TASK PROMPT: Could you please retype the records exactly, minus their pictures?

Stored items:
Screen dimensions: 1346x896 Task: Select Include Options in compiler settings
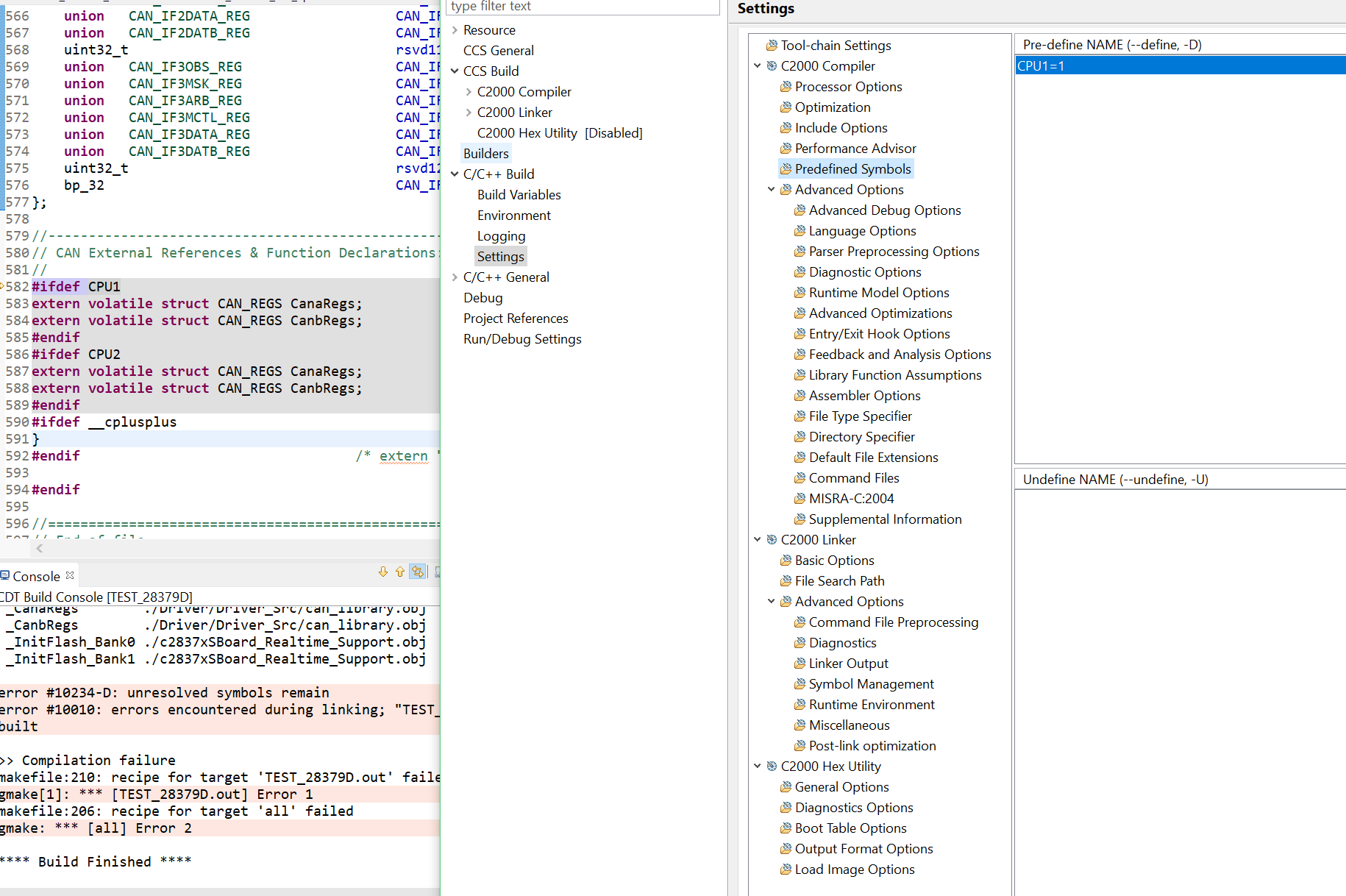pos(841,127)
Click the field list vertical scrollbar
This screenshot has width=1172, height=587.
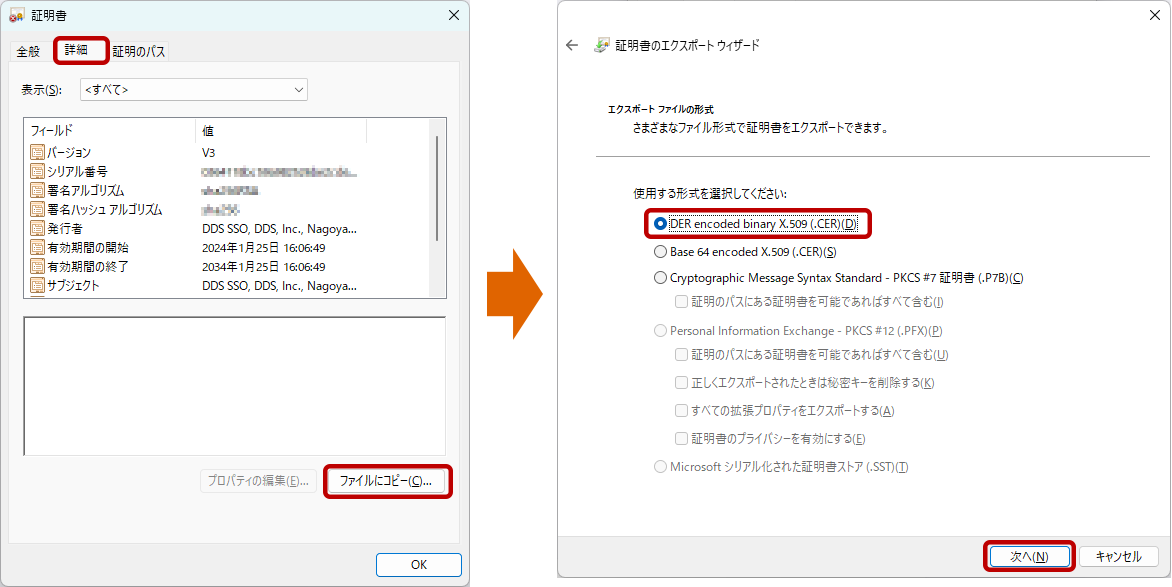click(x=437, y=190)
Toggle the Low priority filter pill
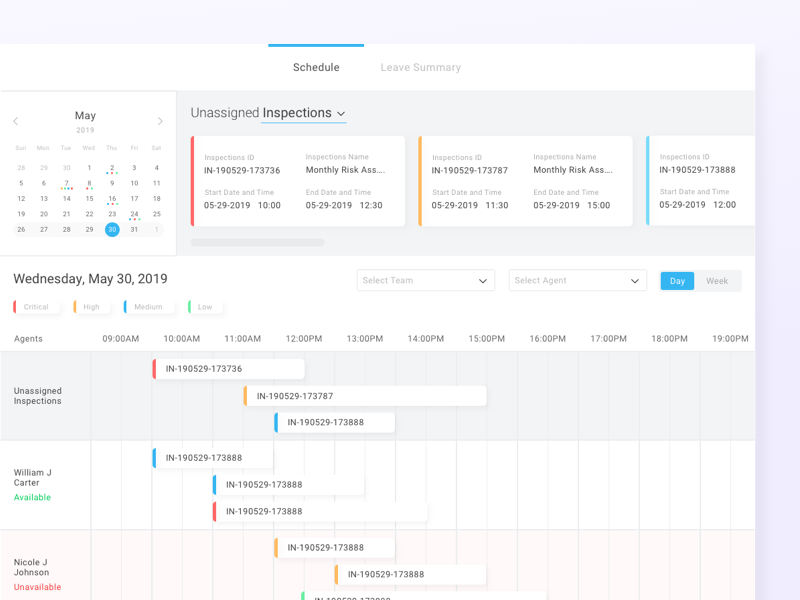The height and width of the screenshot is (600, 800). tap(203, 306)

RESULT OF THIS TASK:
Screen dimensions: 1346x896 Task: Select Include Options in compiler settings
pos(841,127)
Click the field list vertical scrollbar
This screenshot has width=1172, height=587.
click(x=437, y=190)
Toggle the Low priority filter pill
The height and width of the screenshot is (600, 800). tap(203, 306)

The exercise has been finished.